EXERCISE GOAL:
Rewrite every line of the records below as a JSON list of strings, with one string per line and blank lines omitted.

DATA ROWS:
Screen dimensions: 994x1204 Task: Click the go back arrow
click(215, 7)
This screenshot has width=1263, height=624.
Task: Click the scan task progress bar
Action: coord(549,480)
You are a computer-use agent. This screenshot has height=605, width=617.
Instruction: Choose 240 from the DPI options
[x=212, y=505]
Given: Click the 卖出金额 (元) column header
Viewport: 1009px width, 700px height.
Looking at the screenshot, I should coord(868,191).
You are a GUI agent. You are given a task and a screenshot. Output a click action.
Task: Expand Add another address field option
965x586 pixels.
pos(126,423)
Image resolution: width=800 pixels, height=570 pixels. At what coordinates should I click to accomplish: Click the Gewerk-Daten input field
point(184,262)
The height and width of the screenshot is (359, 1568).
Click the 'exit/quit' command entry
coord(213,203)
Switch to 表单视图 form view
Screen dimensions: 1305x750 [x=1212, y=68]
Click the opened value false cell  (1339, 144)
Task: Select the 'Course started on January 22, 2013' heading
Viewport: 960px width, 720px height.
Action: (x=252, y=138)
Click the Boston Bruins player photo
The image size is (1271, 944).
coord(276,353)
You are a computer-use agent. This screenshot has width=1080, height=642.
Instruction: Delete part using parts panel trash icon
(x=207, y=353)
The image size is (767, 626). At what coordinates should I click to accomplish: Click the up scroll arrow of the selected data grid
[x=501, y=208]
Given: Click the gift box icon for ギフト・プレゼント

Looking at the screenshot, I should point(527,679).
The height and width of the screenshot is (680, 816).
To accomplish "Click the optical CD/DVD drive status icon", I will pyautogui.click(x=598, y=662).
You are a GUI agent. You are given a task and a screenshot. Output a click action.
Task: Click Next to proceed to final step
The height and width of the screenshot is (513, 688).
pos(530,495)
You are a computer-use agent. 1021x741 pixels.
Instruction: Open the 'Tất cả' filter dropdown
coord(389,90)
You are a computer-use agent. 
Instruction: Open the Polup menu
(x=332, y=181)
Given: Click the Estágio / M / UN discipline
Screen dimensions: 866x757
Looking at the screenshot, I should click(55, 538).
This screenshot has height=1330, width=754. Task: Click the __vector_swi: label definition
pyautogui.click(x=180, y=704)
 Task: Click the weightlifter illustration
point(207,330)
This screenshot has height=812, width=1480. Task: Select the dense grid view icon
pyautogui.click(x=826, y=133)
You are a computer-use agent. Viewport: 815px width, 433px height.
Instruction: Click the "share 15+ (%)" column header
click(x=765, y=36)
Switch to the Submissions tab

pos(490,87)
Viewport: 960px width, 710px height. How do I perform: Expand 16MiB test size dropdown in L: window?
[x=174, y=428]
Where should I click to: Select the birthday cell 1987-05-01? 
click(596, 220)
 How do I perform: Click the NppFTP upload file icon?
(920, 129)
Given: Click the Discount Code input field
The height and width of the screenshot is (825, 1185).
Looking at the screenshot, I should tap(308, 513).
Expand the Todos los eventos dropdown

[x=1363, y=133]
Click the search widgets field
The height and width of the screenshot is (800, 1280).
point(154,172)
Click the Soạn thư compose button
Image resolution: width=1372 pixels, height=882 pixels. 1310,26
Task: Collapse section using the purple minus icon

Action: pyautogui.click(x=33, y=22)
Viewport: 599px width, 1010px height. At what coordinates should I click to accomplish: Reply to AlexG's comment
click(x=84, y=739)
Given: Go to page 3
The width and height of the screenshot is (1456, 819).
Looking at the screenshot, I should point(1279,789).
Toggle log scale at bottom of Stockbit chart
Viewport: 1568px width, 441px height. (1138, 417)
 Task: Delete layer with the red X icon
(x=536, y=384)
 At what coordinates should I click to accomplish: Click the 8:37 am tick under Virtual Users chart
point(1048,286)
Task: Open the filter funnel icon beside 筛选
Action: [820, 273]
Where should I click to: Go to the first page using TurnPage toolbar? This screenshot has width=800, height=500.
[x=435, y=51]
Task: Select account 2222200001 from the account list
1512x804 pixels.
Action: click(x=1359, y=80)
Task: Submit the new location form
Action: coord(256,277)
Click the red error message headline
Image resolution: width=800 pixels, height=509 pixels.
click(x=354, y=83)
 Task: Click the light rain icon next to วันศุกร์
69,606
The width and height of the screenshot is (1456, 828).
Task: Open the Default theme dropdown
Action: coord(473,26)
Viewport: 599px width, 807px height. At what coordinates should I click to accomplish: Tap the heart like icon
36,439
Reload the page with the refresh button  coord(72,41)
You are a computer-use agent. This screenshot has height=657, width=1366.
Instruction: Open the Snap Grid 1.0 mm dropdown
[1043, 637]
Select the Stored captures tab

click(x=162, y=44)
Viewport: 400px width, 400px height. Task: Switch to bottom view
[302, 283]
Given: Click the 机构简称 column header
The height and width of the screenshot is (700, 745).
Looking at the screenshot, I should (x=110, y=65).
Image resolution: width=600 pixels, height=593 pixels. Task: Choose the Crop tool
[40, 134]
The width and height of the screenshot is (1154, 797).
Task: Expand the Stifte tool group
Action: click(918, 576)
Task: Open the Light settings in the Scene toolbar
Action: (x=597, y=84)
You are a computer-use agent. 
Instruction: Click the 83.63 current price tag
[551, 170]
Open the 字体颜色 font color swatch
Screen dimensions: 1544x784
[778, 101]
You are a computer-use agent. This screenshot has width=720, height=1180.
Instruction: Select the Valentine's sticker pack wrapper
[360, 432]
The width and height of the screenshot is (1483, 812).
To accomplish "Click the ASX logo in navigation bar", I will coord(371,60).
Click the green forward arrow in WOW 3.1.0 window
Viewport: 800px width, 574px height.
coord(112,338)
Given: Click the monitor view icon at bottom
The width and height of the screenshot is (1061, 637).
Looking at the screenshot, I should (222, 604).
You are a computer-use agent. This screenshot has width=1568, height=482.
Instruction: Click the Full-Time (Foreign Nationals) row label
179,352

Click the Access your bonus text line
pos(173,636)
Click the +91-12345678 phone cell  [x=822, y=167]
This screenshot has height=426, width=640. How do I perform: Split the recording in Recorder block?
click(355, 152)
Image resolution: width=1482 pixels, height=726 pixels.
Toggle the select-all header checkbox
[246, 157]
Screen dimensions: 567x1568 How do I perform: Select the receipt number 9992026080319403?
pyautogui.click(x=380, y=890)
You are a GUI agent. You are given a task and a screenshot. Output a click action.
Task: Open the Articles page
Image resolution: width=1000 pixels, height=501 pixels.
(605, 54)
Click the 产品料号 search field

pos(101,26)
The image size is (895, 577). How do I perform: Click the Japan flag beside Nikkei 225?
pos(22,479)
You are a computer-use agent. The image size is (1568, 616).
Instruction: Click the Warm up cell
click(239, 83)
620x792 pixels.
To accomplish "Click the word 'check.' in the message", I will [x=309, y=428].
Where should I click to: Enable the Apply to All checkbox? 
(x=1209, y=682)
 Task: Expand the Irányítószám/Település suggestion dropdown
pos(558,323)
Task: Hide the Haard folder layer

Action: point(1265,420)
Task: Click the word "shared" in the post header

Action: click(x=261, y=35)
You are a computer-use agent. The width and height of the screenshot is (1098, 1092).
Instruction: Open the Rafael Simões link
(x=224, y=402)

RESPONSE TO THIS TASK:
[
  "Screen dimensions: 994x1204 Task: Click the go back arrow",
  "click(215, 7)",
  "This screenshot has width=1263, height=624.",
  "Task: Click the scan task progress bar",
  "Action: coord(549,480)",
  "You are a computer-use agent. This screenshot has height=605, width=617.",
  "Instruction: Choose 240 from the DPI options",
  "[x=212, y=505]",
  "Given: Click the 卖出金额 (元) column header",
  "Viewport: 1009px width, 700px height.",
  "Looking at the screenshot, I should coord(868,191).",
  "You are a GUI agent. You are given a task and a screenshot. Output a click action.",
  "Task: Expand Add another address field option",
  "965x586 pixels.",
  "pos(126,423)",
  "Image resolution: width=800 pixels, height=570 pixels. At what coordinates should I click to accomplish: Click the Gewerk-Daten input field",
  "point(184,262)",
  "The height and width of the screenshot is (359, 1568).",
  "Click the 'exit/quit' command entry",
  "coord(213,203)",
  "Switch to 表单视图 form view",
  "Screen dimensions: 1305x750 [x=1212, y=68]",
  "Click the opened value false cell  (1339, 144)",
  "Task: Select the 'Course started on January 22, 2013' heading",
  "Viewport: 960px width, 720px height.",
  "Action: (x=252, y=138)",
  "Click the Boston Bruins player photo",
  "The image size is (1271, 944).",
  "coord(276,353)",
  "You are a computer-use agent. This screenshot has width=1080, height=642.",
  "Instruction: Delete part using parts panel trash icon",
  "(x=207, y=353)",
  "The image size is (767, 626). At what coordinates should I click to accomplish: Click the up scroll arrow of the selected data grid",
  "[x=501, y=208]",
  "Given: Click the gift box icon for ギフト・プレゼント",
  "Looking at the screenshot, I should point(527,679).",
  "The height and width of the screenshot is (680, 816).",
  "To accomplish \"Click the optical CD/DVD drive status icon\", I will pyautogui.click(x=598, y=662).",
  "You are a GUI agent. You are given a task and a screenshot. Output a click action.",
  "Task: Click Next to proceed to final step",
  "The height and width of the screenshot is (513, 688).",
  "pos(530,495)",
  "You are a computer-use agent. 1021x741 pixels.",
  "Instruction: Open the 'Tất cả' filter dropdown",
  "coord(389,90)",
  "You are a computer-use agent. ",
  "Instruction: Open the Polup menu",
  "(x=332, y=181)",
  "Given: Click the Estágio / M / UN discipline",
  "Screen dimensions: 866x757",
  "Looking at the screenshot, I should click(55, 538).",
  "This screenshot has height=1330, width=754. Task: Click the __vector_swi: label definition",
  "pyautogui.click(x=180, y=704)",
  " Task: Click the weightlifter illustration",
  "point(207,330)",
  "This screenshot has height=812, width=1480. Task: Select the dense grid view icon",
  "pyautogui.click(x=826, y=133)",
  "You are a computer-use agent. Viewport: 815px width, 433px height.",
  "Instruction: Click the \"share 15+ (%)\" column header",
  "click(x=765, y=36)",
  "Switch to the Submissions tab",
  "pos(490,87)",
  "Viewport: 960px width, 710px height. How do I perform: Expand 16MiB test size dropdown in L: window?",
  "[x=174, y=428]",
  "Where should I click to: Select the birthday cell 1987-05-01? ",
  "click(596, 220)",
  " How do I perform: Click the NppFTP upload file icon?",
  "(920, 129)",
  "Given: Click the Discount Code input field",
  "The height and width of the screenshot is (825, 1185).",
  "Looking at the screenshot, I should tap(308, 513).",
  "Expand the Todos los eventos dropdown",
  "[x=1363, y=133]",
  "Click the search widgets field",
  "The height and width of the screenshot is (800, 1280).",
  "point(154,172)",
  "Click the Soạn thư compose button",
  "Image resolution: width=1372 pixels, height=882 pixels. 1310,26",
  "Task: Collapse section using the purple minus icon",
  "Action: pyautogui.click(x=33, y=22)",
  "Viewport: 599px width, 1010px height. At what coordinates should I click to accomplish: Reply to AlexG's comment",
  "click(x=84, y=739)",
  "Given: Go to page 3",
  "The width and height of the screenshot is (1456, 819).",
  "Looking at the screenshot, I should point(1279,789).",
  "Toggle log scale at bottom of Stockbit chart",
  "Viewport: 1568px width, 441px height. (1138, 417)",
  " Task: Delete layer with the red X icon",
  "(x=536, y=384)",
  " At what coordinates should I click to accomplish: Click the 8:37 am tick under Virtual Users chart",
  "point(1048,286)",
  "Task: Open the filter funnel icon beside 筛选",
  "Action: [820, 273]",
  "Where should I click to: Go to the first page using TurnPage toolbar? This screenshot has width=800, height=500.",
  "[x=435, y=51]",
  "Task: Select account 2222200001 from the account list",
  "1512x804 pixels.",
  "Action: click(x=1359, y=80)",
  "Task: Submit the new location form",
  "Action: coord(256,277)",
  "Click the red error message headline",
  "Image resolution: width=800 pixels, height=509 pixels.",
  "click(x=354, y=83)",
  " Task: Click the light rain icon next to วันศุกร์",
  "69,606",
  "The width and height of the screenshot is (1456, 828).",
  "Task: Open the Default theme dropdown",
  "Action: coord(473,26)",
  "Viewport: 599px width, 807px height. At what coordinates should I click to accomplish: Tap the heart like icon",
  "36,439",
  "Reload the page with the refresh button  coord(72,41)",
  "You are a computer-use agent. This screenshot has height=657, width=1366.",
  "Instruction: Open the Snap Grid 1.0 mm dropdown",
  "[1043, 637]",
  "Select the Stored captures tab",
  "click(x=162, y=44)",
  "Viewport: 400px width, 400px height. Task: Switch to bottom view",
  "[302, 283]",
  "Given: Click the 机构简称 column header",
  "The height and width of the screenshot is (700, 745).",
  "Looking at the screenshot, I should (x=110, y=65).",
  "Image resolution: width=600 pixels, height=593 pixels. Task: Choose the Crop tool",
  "[40, 134]",
  "The width and height of the screenshot is (1154, 797).",
  "Task: Expand the Stifte tool group",
  "Action: click(918, 576)",
  "Task: Open the Light settings in the Scene toolbar",
  "Action: (x=597, y=84)",
  "You are a computer-use agent. ",
  "Instruction: Click the 83.63 current price tag",
  "[551, 170]",
  "Open the 字体颜色 font color swatch",
  "Screen dimensions: 1544x784",
  "[778, 101]",
  "You are a computer-use agent. This screenshot has width=720, height=1180.",
  "Instruction: Select the Valentine's sticker pack wrapper",
  "[360, 432]",
  "The width and height of the screenshot is (1483, 812).",
  "To accomplish \"Click the ASX logo in navigation bar\", I will coord(371,60).",
  "Click the green forward arrow in WOW 3.1.0 window",
  "Viewport: 800px width, 574px height.",
  "coord(112,338)",
  "Given: Click the monitor view icon at bottom",
  "The width and height of the screenshot is (1061, 637).",
  "Looking at the screenshot, I should (222, 604).",
  "You are a computer-use agent. This screenshot has width=1568, height=482.",
  "Instruction: Click the Full-Time (Foreign Nationals) row label",
  "179,352",
  "Click the Access your bonus text line",
  "pos(173,636)",
  "Click the +91-12345678 phone cell  [x=822, y=167]",
  "This screenshot has height=426, width=640. How do I perform: Split the recording in Recorder block?",
  "click(355, 152)",
  "Image resolution: width=1482 pixels, height=726 pixels.",
  "Toggle the select-all header checkbox",
  "[246, 157]",
  "Screen dimensions: 567x1568 How do I perform: Select the receipt number 9992026080319403?",
  "pyautogui.click(x=380, y=890)",
  "You are a GUI agent. You are given a task and a screenshot. Output a click action.",
  "Task: Open the Articles page",
  "Image resolution: width=1000 pixels, height=501 pixels.",
  "(605, 54)",
  "Click the 产品料号 search field",
  "pos(101,26)",
  "The image size is (895, 577). How do I perform: Click the Japan flag beside Nikkei 225?",
  "pos(22,479)",
  "You are a computer-use agent. The image size is (1568, 616).",
  "Instruction: Click the Warm up cell",
  "click(239, 83)",
  "620x792 pixels.",
  "To accomplish \"Click the word 'check.' in the message\", I will [x=309, y=428].",
  "Where should I click to: Enable the Apply to All checkbox? ",
  "(x=1209, y=682)",
  " Task: Expand the Irányítószám/Település suggestion dropdown",
  "pos(558,323)",
  "Task: Hide the Haard folder layer",
  "Action: point(1265,420)",
  "Task: Click the word \"shared\" in the post header",
  "Action: click(x=261, y=35)",
  "You are a computer-use agent. The width and height of the screenshot is (1098, 1092).",
  "Instruction: Open the Rafael Simões link",
  "(x=224, y=402)"
]